Siamo tutti portatori di questa stessa mancanza e tutti cerchiamo ciò che manca. E possiamo anche dedurre che le immagini nel mondo sono semplicemente percezioni generate dalla nostra stessa immaginazione che provengono da noi stessi per superare una mancanza di fondo.
Tutta la nostra vita è una lotta per cercare di affermare quel dettaglio che ci sfugge, quel qualcosa che continuiamo a perdere, e ci tratteniamo dal riconoscere ciò che in realtà ci manca. Continuiamo a sperimentare una completa insoddisfazione dentro di noi, nonostante tutto ciò che noi stessi riusciamo a malapena a cogliere.
All’interno dell’uomo c’è anche la coscienza, un tentativo di affermare il proprio statuto ontologico; nell’uomo, invece, c’è l’idea di realizzarsi in consapevolezza di della propria incompletezza o nel suo essere incompleto.

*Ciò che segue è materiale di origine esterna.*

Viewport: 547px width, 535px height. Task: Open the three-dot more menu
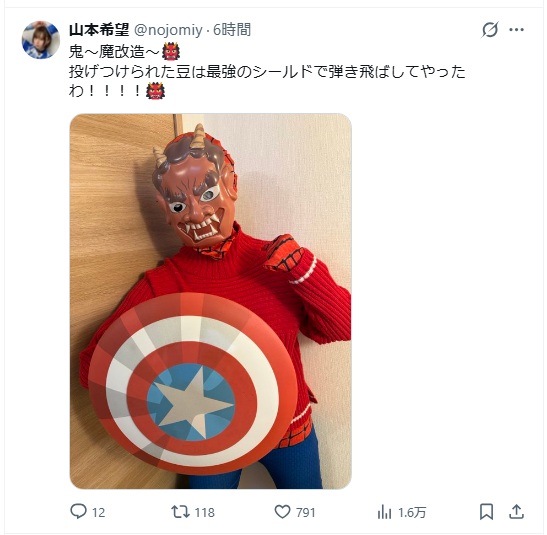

C’è naturalmente un senso di illimitatezza che ci muove tutti, ma ciò che possiamo solo afferrare è sempre limitato, contingente al contesto del suo essere.
L’uomo, nel suo viaggio continuo e ininterrotto, proprio come Ulisse, rimane perennemente insoddisfatto della propria esistenza.
D’altra parte, la mancanza e l’assenza costituiscono le fondamenta stesse del nostro desiderio, della nostra stessa esistenza.
Sentiamo che manca qualcosa, ci sentiamo perduti, come quando viviamo in un’illusione di pienezza.
Ce lo ricorda lo psicoanalista Antonio Imbasicati che nella sua opera “La donna e la bambina. Psicanalisi della femminilità”, dice: “La sensazione di arricchirsi va di pari passo con la sensazione di sentire che manca qualcosa. Questo è uno dei drammi eterni dell’umanità”.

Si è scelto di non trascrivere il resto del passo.